**Goal of the exercise:**
Count the lines below containing "computer"; state the number only.

─── Exercise data

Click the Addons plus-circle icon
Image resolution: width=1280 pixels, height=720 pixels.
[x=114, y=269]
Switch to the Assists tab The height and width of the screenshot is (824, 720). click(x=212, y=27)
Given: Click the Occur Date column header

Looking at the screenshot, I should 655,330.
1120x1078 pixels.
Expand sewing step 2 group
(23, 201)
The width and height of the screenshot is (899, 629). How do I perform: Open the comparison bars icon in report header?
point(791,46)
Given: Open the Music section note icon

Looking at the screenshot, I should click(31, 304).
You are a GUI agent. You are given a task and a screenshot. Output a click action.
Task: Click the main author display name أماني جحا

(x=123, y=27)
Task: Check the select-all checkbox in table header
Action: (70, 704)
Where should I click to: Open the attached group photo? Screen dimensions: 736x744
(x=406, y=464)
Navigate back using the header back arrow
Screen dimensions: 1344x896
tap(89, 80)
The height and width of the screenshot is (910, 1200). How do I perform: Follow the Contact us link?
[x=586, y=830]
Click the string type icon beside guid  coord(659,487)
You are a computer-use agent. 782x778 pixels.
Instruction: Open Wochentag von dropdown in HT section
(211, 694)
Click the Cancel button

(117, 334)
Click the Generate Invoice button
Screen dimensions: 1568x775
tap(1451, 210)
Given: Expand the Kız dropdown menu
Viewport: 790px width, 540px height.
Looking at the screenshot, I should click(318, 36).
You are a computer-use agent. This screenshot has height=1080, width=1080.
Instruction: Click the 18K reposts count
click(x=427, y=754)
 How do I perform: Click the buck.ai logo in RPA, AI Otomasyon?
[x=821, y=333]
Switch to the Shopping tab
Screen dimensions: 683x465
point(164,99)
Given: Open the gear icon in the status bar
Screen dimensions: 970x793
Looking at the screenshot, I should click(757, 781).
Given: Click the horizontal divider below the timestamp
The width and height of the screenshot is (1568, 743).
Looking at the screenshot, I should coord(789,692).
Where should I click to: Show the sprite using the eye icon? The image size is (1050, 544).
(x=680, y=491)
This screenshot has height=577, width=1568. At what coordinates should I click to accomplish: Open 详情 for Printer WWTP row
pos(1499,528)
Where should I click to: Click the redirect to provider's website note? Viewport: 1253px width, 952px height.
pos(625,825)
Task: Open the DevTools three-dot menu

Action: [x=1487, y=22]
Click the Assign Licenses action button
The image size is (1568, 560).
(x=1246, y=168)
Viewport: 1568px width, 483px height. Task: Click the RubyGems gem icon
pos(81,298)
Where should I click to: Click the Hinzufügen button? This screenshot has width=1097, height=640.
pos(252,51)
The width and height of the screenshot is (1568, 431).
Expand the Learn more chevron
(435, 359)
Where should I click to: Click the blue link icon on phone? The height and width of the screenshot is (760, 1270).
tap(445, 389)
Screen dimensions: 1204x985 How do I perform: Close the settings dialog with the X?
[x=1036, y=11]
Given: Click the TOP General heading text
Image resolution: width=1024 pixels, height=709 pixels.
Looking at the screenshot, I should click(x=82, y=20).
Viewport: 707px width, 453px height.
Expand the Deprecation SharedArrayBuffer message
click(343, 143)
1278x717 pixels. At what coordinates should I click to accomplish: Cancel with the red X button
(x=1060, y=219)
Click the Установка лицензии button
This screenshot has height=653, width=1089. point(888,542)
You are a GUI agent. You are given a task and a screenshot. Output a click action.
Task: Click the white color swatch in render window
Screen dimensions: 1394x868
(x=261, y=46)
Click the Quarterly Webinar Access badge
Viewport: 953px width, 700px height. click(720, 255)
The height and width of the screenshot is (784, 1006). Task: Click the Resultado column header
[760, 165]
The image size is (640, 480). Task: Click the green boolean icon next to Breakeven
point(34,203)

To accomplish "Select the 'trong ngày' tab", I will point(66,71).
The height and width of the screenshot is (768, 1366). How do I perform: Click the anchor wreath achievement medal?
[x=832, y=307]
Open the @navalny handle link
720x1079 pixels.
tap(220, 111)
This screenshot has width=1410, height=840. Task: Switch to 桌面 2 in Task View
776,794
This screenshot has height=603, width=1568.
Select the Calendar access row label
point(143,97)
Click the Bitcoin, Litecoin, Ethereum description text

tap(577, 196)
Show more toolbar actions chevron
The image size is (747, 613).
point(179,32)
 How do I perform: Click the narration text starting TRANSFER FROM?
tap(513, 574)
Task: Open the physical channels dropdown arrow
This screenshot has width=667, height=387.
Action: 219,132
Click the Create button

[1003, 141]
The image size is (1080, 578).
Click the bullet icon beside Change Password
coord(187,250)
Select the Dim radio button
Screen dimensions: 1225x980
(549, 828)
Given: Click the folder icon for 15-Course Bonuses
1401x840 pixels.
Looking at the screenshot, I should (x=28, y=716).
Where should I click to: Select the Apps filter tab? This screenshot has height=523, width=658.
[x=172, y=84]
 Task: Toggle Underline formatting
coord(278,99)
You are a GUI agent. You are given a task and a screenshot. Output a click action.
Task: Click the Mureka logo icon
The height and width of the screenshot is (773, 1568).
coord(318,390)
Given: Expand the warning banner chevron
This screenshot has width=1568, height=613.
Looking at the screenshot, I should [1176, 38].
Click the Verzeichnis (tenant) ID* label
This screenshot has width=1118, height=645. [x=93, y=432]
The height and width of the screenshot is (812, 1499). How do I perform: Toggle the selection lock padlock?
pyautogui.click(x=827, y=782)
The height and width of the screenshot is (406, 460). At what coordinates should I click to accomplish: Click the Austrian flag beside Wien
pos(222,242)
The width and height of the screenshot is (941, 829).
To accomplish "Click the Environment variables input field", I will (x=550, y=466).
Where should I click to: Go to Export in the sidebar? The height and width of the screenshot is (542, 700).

──────

**Your solution:**
2